[STUDY MATERIAL — start]

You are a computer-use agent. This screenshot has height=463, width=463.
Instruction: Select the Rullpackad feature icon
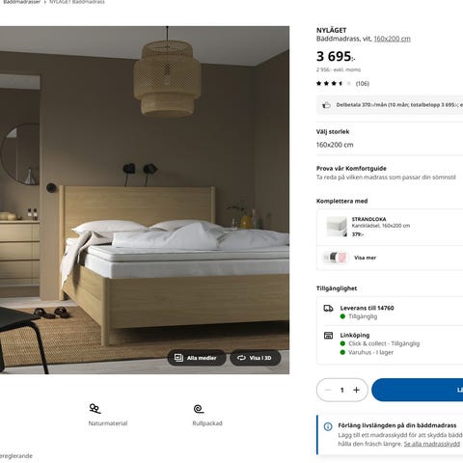click(199, 409)
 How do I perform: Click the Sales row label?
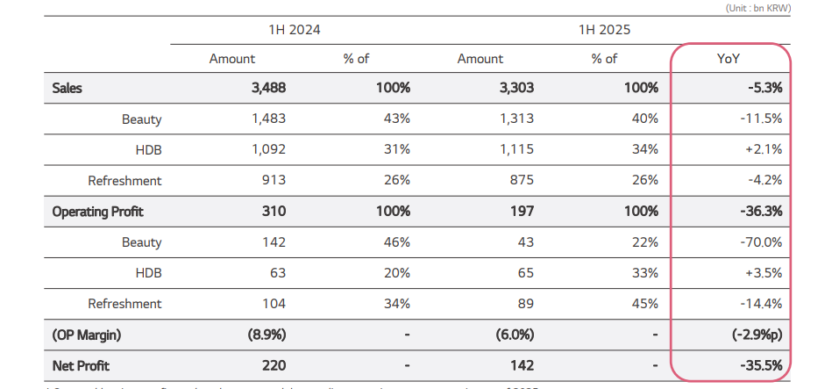(68, 88)
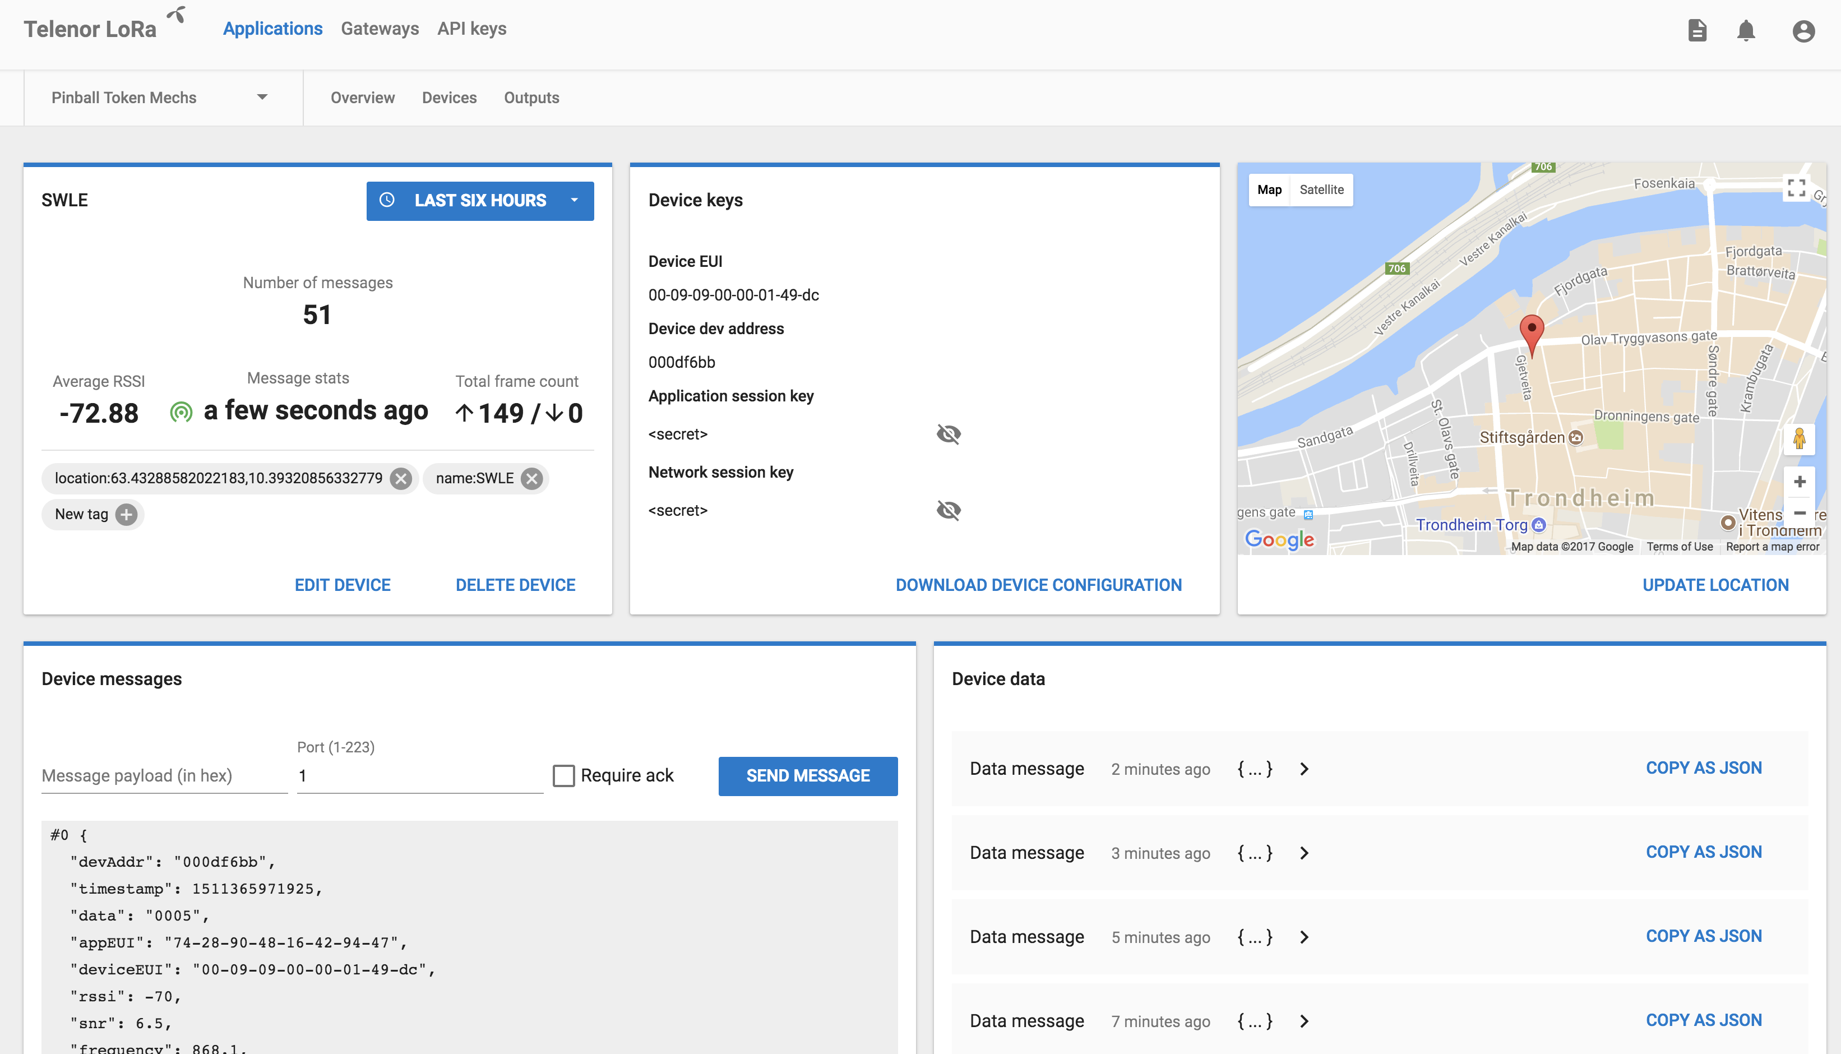Enable Require ack checkbox
Screen dimensions: 1841x1054
pos(564,775)
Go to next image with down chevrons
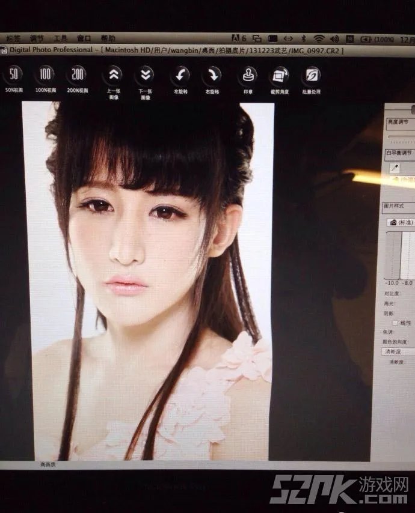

[STUDY MATERIAL — finish]

## TASK GOAL
Output every entry verbatim. Pictures do not belong in the copy.

## OUTPUT FOR THIS EXERCISE
You are a computer-use agent. This screenshot has height=463, width=463.
Instruction: Select the Rullpackad feature icon
click(199, 409)
 How do I perform: Click the Sales row label?
(68, 88)
Enable Require ack checkbox
Screen dimensions: 1841x1054
pos(564,775)
Go to next image with down chevrons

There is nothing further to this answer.